"BUNBURY" VON OSCAR WILDE

Oscar Wilde porträtiert mit seiner brillanten Komödie „Bunbury" eine hochästhetisierte Gesellschaft, in der die Menschen, stets in voller Maske, als Schauspieler ihres eigenen Lebens auftreten. Es geht um Menschen, die sich ihrer selbst durch permanentes Reden und geschliffene Bonmots vergewissern – und deren Lebensmaxime genau das Gegenteil von Authentizität und aufrichtigem Gefühl ist. Wilde schrieb sein Stück, das 1895 mit rauschendem Erfolg uraufgeführt wurde, aus seiner sehr persönlichen Not heraus: Sein Zeitalter, das er vulgär" nannte, tolerierte seine Homosexualität nicht, und er war gezwungen, ein Doppelleben zu führen. Nur ein paar Monate nach der Premiere wurde er wegen Unzucht zu Zwangsarbeit verurteilt, das Stück wurde abgesetzt.

Regie: Thomas Ulrich
Dramaturgie: Sarah Youssef
Übersetzung: Sarah Youssef
Bühnenbild: Matthias Demmer
Kostüm: Nina Wellens
Regieassistenz: Kim Boris Guliyew
Es spielen: Jean Paul Baeck, Jonas Baeck, Marius Bechen, Lisa Bihl, Stefanie Philipps und Doris Plenert
 
Eine Koproduktion des Theater im Bauturm Köln und der Acting Accomplices 2013.
Die Aufführungsrechte liegen bei den Acting Accomplices.
 

Premiere (UA)

14.09.2013 im Theater im Bauturm Köln.

BUNBURY TRAILER 2014

PRESSE

[...] Unter der Regie von Thomas Ulrich, von dem energiegeladenen Ensemble mit Lust am knallbunten Klamauk und grotesker Zuspitzung gespielt, wird es zu einem eleganten Boulevardspaß mit bittersüßen Pointen. Die Dramaturgin Sarah Youssef hat Wildes Originaltext neu übersetzt. Die Kölner Bühnenfassung ist klug und kurzweilig. In der pointierten Gegenüberstellung von Text und Spiel kommt der doppelbödige Witz zum Vorschein, mit dem Wilde dem bigotten Standesdünkel den Spiegel vorhält. Trash und Trivialität, temporeich und urkomisch auf die Spitze getrieben, erweisen sich in Bunbury" als taugliche Mittel für brillantes Theater."

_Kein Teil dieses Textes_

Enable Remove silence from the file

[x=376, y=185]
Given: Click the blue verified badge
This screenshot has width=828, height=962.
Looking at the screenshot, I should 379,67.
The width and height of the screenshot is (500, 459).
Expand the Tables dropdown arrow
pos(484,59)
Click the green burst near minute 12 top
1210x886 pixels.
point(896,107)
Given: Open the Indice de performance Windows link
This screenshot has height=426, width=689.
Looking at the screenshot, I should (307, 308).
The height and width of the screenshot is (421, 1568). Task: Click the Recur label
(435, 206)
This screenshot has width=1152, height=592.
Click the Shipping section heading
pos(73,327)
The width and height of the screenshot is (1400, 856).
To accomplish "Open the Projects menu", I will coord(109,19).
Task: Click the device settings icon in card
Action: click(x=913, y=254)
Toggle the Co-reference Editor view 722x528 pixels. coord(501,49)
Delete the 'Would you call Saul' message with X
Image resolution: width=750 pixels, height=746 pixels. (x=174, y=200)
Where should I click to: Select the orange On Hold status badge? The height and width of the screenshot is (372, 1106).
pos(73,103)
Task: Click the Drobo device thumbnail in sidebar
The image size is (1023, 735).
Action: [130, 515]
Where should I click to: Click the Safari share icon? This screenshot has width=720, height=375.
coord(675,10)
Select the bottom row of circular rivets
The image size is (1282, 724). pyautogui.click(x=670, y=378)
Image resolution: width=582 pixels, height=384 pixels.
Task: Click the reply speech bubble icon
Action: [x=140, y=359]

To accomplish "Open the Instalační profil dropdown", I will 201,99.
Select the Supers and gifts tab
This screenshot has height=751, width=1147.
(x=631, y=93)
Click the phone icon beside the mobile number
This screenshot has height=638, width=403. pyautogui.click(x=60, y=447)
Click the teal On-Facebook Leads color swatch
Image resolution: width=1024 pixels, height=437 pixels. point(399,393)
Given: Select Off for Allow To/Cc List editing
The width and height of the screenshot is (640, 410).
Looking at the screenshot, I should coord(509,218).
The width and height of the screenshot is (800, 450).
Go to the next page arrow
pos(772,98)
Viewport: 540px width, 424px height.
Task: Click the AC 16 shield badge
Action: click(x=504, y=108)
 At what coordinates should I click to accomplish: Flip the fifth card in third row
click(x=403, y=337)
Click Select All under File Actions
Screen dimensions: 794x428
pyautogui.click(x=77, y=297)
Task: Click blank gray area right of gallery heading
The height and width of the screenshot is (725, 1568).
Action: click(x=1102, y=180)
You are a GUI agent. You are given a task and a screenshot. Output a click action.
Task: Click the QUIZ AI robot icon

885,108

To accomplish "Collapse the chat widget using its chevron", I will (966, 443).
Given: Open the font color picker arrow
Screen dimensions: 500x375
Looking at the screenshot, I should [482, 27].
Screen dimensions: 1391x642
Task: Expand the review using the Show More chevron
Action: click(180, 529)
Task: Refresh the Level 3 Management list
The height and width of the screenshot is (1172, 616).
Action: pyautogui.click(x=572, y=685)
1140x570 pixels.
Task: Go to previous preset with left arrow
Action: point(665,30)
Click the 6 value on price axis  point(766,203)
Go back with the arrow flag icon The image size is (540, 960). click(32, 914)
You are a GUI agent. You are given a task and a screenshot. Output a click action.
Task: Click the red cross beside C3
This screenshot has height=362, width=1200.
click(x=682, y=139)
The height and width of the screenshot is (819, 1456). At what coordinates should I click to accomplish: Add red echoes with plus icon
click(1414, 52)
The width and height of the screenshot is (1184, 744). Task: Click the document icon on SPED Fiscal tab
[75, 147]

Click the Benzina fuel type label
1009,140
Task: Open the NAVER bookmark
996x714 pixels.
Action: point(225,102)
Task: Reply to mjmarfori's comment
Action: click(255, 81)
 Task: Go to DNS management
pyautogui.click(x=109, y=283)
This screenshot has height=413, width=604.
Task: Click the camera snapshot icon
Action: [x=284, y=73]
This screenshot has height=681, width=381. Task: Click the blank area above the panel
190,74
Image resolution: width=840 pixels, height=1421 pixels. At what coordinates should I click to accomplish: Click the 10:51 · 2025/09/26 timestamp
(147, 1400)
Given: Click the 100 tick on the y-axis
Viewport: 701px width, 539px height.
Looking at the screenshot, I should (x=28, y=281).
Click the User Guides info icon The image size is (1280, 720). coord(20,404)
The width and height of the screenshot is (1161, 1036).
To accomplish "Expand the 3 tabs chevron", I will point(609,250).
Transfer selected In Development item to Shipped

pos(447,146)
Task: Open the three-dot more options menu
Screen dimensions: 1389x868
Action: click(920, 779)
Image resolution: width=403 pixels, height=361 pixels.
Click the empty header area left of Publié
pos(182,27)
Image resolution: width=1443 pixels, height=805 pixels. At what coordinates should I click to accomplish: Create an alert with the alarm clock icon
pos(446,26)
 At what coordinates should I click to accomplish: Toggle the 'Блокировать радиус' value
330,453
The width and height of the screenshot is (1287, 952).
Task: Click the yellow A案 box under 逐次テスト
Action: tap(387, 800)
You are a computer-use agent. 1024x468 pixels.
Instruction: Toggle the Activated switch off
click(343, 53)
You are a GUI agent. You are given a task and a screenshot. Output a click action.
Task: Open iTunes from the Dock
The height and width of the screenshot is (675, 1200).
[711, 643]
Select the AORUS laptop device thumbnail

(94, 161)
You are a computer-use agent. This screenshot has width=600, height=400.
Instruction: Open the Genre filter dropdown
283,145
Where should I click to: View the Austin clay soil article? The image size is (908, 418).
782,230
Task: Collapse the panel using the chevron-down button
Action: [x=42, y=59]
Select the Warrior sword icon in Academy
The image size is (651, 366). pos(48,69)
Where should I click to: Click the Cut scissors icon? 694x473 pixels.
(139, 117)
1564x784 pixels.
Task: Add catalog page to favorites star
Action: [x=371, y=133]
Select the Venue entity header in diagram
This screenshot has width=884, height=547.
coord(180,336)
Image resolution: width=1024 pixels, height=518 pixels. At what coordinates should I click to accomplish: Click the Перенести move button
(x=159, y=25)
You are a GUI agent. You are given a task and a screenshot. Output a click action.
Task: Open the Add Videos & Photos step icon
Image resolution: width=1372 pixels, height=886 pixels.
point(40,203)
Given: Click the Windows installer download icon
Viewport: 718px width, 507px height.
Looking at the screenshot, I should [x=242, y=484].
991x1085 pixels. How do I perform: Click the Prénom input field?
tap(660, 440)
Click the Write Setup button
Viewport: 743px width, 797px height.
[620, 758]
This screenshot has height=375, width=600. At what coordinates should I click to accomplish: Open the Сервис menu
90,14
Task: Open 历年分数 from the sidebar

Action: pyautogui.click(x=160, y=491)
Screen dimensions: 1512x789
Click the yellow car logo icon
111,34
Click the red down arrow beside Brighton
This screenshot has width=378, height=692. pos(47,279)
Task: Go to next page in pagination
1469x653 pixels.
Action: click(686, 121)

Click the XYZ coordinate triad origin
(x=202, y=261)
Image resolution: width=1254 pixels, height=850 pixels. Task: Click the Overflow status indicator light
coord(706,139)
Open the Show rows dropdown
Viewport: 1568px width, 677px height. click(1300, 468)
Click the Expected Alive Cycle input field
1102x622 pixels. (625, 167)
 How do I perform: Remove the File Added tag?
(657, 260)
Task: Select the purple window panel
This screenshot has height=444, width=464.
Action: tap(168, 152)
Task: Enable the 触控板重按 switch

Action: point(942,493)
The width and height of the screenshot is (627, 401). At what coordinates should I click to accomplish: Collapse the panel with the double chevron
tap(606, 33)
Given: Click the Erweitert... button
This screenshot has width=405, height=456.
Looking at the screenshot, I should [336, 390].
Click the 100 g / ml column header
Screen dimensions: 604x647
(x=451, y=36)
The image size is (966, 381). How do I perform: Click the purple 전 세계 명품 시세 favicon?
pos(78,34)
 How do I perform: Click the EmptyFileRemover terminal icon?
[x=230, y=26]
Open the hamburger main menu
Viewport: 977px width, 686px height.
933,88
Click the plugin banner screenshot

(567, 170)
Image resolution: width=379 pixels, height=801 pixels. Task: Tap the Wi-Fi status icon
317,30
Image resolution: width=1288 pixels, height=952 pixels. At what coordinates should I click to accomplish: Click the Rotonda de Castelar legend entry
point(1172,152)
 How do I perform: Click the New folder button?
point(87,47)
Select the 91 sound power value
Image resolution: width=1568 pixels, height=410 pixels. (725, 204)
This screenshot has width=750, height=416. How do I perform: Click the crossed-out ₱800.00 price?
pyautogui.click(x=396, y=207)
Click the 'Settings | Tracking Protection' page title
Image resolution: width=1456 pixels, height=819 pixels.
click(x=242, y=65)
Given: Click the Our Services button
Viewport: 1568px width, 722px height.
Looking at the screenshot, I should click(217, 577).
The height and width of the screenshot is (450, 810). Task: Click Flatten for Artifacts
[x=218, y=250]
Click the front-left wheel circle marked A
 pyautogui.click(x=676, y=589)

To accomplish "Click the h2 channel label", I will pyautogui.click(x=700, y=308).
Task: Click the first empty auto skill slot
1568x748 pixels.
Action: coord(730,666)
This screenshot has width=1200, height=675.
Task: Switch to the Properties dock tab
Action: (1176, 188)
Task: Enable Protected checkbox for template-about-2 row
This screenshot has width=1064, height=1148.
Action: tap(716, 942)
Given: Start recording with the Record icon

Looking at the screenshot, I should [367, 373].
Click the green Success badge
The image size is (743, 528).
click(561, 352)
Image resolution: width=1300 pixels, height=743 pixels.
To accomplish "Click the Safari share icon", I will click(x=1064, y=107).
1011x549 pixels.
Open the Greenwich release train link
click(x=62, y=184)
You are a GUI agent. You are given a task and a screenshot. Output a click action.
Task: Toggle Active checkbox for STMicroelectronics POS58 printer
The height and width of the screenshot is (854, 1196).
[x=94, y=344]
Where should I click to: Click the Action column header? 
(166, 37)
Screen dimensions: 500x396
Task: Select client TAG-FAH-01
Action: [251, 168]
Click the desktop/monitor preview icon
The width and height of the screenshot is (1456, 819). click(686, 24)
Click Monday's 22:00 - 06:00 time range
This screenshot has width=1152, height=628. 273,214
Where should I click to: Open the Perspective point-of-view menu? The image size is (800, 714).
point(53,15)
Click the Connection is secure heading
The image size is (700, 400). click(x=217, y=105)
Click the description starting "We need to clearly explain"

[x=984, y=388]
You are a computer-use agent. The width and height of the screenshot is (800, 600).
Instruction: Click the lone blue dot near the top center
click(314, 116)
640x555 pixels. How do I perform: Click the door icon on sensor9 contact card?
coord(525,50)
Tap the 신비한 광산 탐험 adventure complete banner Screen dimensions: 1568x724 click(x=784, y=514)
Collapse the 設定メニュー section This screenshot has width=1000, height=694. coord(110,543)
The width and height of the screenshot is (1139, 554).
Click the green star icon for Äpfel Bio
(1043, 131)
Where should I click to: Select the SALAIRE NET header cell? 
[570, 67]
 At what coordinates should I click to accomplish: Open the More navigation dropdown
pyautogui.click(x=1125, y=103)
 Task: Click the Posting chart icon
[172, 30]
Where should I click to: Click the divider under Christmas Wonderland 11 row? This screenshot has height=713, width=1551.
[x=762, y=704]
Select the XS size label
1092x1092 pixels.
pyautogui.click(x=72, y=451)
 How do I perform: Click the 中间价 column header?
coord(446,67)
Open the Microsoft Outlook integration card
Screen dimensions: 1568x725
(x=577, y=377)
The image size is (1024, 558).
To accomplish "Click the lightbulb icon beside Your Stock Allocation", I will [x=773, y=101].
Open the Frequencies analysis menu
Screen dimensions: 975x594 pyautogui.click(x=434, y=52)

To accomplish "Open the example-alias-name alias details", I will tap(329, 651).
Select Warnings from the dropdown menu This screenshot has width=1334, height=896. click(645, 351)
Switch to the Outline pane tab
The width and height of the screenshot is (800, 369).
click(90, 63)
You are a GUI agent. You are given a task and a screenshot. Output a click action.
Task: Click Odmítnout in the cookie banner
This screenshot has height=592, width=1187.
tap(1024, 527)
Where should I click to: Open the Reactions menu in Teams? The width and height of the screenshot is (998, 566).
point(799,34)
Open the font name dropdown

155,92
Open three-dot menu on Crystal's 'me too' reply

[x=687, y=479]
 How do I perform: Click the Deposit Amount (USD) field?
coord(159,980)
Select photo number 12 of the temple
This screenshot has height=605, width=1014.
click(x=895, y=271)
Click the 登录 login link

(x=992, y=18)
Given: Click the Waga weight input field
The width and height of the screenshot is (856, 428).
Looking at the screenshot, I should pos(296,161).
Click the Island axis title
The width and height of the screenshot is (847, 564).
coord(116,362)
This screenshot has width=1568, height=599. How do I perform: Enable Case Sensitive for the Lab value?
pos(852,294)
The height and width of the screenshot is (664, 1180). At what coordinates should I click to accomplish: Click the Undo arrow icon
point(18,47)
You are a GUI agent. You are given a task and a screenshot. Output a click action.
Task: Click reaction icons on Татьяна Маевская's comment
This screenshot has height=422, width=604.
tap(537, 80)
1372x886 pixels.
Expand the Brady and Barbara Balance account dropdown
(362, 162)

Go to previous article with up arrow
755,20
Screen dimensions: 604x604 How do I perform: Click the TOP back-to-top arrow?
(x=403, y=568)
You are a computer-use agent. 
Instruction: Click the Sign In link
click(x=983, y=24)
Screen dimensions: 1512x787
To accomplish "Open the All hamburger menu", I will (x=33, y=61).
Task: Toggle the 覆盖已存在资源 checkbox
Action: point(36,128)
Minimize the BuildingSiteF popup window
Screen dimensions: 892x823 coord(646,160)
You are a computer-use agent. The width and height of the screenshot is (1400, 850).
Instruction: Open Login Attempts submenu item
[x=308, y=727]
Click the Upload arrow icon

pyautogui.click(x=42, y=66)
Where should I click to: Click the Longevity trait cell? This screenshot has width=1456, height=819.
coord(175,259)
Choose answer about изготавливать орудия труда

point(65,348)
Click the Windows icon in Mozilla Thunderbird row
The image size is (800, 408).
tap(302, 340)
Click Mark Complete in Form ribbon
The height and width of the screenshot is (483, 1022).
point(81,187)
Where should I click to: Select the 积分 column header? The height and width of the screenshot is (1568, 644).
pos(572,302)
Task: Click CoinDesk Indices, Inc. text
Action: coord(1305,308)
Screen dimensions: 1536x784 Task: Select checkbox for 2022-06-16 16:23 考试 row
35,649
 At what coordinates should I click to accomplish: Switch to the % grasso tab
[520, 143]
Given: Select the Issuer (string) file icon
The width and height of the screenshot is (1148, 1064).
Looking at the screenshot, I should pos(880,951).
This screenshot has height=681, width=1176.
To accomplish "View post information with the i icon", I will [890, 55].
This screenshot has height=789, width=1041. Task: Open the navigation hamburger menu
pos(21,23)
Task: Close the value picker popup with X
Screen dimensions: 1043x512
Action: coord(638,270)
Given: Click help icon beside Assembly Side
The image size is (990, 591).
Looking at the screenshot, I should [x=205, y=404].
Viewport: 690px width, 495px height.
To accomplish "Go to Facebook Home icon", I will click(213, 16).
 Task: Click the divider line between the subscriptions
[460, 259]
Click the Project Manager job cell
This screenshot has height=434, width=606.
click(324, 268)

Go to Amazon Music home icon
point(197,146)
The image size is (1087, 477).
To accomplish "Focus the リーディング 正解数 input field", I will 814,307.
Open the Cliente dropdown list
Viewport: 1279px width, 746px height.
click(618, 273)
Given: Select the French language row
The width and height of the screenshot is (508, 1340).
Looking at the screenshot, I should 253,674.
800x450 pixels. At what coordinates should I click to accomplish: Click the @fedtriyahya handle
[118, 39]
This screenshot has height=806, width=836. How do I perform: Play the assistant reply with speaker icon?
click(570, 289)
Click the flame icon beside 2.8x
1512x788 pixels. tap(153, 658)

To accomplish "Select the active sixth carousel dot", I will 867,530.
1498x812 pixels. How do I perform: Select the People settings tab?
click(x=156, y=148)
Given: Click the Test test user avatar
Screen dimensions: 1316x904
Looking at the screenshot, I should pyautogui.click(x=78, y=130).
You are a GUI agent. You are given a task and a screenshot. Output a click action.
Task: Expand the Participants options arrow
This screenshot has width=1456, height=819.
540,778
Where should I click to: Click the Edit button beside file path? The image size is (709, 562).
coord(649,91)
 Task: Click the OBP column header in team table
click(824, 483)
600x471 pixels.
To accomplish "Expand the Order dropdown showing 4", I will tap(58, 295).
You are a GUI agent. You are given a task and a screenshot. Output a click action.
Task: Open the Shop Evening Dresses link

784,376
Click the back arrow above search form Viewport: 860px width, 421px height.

(Norbert Raffelsiefen, aKT 10/13)

 

[...] Herrlich schrill gestylt (Kostüm/Maske: Nina Wellens) fuchteln die Männer in tuntigem Gestus herum, während die Frauen kreischen und zicken. Das machen Doris Plenert und Marius Bechen, Lisa Bihl und Stefanie Philipps großartig; die Brüder Jean Paul und Jonas Baeck als Gesellschaftslöwen ragen heraus. Eingerahmt von hochnotkomisch eingedeutschten Elton-John-Songs und mit Rollenspielen zwischen Frau und Mann, Homo und Hetero, Schauspielerpersönlichkeit und Figur atmet die Komödie ein wenig den anarchischen Geist einer Rocky Horror Show."

(Jessica Düster, Kölner Stadt-Anzeiger 09/13)


[...] In Thomas Ulrichs Inszenierung von Bunbury", der fulminanten Spielzeiteröffnung im Theater im Bauturm, ist alles ein bisschen anders als bekannt. [...] Das kann nur gelingen, wenn man sich auf ein so mitreißend spielfreudiges Ensemble wie die Acting Accomplices" stützen kann. Die sechs Akteure nutzen Wildes Nonsense-Stück als Projektionsfläche für überbordende Slapstick-Komik, für die sie nicht mehr Requisiten als einen kippbaren Rahmen und eine feine Lichtregie brauchen (Matthias Demmer, Thomas Moerl)."